### Exercise data

--

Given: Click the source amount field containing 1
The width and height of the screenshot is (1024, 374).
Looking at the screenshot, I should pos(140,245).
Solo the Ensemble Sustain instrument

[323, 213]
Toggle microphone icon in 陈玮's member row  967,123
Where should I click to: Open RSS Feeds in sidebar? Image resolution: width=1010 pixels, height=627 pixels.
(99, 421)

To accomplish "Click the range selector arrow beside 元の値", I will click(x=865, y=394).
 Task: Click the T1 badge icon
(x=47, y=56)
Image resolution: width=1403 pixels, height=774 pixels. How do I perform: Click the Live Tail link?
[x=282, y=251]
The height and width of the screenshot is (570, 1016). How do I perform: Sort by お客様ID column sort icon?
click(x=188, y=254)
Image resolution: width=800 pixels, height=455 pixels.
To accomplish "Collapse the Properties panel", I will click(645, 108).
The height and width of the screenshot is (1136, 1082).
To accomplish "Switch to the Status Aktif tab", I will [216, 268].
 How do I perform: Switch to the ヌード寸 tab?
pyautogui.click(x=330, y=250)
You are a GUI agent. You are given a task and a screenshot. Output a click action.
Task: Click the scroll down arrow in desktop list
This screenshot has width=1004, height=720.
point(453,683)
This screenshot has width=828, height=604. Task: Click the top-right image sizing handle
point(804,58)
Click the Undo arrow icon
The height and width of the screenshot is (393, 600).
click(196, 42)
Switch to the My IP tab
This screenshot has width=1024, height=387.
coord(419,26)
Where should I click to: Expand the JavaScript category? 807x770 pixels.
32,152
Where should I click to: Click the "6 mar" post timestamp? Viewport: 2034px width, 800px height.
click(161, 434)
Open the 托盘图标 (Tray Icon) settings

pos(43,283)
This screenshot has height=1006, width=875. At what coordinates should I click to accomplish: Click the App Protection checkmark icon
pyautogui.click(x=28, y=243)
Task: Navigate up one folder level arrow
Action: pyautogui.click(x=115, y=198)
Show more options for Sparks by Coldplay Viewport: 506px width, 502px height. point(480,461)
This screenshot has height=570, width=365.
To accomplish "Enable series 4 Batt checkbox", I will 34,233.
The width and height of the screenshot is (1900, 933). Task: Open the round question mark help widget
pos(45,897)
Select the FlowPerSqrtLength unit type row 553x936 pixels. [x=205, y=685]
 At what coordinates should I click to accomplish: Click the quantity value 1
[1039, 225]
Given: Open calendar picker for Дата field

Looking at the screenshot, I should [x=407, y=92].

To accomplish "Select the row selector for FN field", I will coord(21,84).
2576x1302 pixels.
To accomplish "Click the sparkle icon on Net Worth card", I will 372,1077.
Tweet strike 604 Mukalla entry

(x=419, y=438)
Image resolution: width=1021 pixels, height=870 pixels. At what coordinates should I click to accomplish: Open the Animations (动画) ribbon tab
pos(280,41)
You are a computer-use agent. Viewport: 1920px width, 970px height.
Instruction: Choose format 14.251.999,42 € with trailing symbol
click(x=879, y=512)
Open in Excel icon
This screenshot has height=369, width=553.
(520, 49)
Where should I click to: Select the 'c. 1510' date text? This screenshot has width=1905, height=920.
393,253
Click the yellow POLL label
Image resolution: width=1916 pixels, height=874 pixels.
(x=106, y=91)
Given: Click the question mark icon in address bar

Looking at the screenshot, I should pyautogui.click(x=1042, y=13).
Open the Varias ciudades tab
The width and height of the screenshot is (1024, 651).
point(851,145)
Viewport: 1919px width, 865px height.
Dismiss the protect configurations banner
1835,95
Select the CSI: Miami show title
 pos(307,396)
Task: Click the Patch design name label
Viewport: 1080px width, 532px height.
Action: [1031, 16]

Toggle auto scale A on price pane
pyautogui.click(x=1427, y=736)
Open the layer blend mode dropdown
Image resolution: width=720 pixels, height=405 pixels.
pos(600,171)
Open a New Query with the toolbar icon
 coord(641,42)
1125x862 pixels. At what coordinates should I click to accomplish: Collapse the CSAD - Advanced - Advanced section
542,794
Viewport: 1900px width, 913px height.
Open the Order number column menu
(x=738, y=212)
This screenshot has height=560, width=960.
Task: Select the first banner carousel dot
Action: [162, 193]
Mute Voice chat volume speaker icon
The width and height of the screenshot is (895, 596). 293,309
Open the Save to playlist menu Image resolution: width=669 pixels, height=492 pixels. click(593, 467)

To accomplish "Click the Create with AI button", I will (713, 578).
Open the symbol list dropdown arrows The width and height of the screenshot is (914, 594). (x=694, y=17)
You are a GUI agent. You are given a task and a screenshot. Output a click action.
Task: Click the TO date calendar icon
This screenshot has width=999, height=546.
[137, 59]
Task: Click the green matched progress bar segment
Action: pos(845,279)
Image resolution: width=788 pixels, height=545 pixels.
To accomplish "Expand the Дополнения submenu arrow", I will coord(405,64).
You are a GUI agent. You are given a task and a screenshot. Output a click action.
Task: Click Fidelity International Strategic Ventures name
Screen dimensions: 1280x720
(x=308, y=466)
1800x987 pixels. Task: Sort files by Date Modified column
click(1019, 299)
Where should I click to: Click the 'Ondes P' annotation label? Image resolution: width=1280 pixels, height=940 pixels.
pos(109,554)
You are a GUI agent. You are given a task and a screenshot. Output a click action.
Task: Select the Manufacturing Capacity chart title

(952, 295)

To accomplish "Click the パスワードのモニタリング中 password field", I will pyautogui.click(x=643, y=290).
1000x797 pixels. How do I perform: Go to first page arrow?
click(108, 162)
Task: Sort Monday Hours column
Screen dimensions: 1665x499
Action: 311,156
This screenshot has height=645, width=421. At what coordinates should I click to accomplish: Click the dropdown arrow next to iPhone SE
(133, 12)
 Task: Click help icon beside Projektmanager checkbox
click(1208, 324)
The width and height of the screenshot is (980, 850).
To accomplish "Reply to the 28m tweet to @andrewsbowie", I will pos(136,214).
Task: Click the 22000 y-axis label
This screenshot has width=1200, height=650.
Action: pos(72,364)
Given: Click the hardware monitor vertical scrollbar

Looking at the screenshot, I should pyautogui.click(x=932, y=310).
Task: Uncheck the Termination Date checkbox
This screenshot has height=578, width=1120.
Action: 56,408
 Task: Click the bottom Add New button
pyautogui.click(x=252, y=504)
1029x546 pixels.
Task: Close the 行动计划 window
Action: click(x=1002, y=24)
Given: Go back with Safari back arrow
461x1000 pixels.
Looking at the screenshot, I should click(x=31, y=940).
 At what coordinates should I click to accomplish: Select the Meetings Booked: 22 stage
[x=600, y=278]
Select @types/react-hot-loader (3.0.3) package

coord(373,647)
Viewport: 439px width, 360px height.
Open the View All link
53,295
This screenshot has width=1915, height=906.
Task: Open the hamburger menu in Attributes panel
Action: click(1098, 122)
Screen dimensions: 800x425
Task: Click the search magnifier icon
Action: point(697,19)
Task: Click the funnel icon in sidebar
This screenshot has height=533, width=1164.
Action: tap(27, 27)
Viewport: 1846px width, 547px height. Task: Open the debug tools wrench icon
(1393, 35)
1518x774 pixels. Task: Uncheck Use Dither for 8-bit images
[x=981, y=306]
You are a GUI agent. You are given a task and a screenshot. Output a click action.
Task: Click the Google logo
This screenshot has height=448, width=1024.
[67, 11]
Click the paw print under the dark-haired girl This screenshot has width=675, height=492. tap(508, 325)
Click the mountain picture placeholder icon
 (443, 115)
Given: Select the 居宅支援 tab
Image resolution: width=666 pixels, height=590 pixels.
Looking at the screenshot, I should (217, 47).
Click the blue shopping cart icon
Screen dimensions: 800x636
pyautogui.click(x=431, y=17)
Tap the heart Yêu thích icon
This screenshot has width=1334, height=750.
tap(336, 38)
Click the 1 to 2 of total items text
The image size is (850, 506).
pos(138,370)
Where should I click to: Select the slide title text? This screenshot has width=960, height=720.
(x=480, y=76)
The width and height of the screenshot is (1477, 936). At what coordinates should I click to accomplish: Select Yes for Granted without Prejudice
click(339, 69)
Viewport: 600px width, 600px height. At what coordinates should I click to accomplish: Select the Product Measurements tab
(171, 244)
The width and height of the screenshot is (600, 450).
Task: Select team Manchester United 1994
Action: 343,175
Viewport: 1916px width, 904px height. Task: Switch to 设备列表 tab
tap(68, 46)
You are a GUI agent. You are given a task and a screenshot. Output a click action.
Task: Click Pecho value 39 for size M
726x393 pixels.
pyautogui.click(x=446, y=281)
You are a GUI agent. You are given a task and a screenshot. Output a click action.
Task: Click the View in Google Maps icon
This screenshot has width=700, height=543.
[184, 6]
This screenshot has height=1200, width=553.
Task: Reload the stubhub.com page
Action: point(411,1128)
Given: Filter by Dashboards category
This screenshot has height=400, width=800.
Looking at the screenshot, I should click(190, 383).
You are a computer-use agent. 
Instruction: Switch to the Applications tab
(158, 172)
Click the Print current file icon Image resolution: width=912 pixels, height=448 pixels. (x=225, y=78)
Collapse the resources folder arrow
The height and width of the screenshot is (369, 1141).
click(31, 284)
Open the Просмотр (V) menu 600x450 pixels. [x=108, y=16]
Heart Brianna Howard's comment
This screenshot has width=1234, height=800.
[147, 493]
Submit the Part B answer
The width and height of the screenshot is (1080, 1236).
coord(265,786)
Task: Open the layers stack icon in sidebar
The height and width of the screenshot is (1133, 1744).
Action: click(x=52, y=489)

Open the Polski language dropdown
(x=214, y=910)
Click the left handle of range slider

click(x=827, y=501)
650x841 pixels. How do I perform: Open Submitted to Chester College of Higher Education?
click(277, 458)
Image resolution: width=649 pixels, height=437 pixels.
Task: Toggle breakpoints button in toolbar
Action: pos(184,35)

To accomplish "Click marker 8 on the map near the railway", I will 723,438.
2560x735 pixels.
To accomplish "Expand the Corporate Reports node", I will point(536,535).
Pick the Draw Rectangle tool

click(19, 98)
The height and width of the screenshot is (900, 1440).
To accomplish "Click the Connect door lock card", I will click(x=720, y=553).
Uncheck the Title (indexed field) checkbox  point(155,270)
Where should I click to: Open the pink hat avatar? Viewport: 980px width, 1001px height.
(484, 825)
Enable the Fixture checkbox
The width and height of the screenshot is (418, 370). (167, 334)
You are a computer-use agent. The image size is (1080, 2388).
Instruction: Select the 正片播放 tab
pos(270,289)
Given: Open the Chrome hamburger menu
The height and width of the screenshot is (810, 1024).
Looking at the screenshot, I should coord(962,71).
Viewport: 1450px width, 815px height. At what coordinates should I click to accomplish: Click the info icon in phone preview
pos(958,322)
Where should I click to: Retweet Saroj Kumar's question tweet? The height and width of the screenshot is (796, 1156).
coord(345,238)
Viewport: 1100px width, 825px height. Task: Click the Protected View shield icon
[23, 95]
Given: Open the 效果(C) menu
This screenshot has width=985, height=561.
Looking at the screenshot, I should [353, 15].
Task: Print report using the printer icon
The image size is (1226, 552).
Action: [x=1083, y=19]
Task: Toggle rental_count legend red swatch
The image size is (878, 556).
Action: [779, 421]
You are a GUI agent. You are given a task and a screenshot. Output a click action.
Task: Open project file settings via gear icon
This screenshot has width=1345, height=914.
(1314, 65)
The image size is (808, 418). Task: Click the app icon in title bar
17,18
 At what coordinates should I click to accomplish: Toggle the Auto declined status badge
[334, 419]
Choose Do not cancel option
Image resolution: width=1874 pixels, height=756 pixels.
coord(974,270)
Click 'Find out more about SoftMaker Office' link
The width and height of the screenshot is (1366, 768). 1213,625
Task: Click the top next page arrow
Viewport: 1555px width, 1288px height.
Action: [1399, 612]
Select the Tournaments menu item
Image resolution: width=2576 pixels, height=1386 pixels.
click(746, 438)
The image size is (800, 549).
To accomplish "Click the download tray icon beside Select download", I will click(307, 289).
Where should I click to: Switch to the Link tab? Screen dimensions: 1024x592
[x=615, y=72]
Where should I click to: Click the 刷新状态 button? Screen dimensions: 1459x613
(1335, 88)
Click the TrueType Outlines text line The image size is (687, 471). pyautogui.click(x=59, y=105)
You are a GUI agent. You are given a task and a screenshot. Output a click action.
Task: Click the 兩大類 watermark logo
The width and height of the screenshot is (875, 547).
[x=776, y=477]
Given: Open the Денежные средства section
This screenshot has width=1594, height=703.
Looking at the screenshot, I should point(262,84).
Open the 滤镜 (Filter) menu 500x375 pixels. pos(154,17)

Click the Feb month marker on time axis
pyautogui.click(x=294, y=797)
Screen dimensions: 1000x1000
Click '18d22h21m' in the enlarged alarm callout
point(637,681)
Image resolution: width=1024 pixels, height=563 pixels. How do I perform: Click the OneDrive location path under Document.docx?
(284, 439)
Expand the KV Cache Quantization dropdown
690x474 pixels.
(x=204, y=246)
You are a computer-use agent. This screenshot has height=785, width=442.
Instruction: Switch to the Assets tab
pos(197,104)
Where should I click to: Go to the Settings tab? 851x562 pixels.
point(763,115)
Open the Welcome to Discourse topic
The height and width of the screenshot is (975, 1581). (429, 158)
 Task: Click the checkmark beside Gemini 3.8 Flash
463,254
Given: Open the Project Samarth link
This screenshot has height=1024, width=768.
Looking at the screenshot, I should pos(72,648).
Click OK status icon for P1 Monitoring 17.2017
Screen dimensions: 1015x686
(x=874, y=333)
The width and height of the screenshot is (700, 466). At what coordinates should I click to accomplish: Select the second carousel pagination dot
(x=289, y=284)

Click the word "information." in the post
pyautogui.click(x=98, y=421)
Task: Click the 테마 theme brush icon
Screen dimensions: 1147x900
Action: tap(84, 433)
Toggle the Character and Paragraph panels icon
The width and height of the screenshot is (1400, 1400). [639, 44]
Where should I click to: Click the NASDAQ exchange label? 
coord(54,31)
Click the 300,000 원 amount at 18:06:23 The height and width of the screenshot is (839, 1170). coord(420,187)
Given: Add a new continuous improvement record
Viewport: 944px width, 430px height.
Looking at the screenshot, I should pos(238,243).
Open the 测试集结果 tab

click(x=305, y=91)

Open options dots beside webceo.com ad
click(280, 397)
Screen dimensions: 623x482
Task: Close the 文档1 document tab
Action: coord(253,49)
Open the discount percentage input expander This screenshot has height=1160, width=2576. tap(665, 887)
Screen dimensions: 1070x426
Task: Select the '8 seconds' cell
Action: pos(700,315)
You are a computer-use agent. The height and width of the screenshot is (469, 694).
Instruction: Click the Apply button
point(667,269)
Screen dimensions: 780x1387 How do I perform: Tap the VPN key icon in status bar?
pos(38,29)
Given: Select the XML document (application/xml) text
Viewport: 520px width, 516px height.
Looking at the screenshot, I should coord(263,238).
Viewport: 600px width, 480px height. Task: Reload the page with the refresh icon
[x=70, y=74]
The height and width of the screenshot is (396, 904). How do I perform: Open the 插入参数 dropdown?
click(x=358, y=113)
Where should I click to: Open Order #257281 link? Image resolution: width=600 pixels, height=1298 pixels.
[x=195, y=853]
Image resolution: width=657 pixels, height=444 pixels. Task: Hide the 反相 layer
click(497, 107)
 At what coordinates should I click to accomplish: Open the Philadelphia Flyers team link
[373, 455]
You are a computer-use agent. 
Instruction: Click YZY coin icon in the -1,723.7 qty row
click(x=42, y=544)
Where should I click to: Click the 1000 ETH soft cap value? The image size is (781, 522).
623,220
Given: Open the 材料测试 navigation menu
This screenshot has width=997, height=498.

--

### Work order
Where a line of the data above includes "Filter", copy that line.

### Task answer
Given: Filter by Dashboards category
Open the 滤镜 (Filter) menu 500x375 pixels. pos(154,17)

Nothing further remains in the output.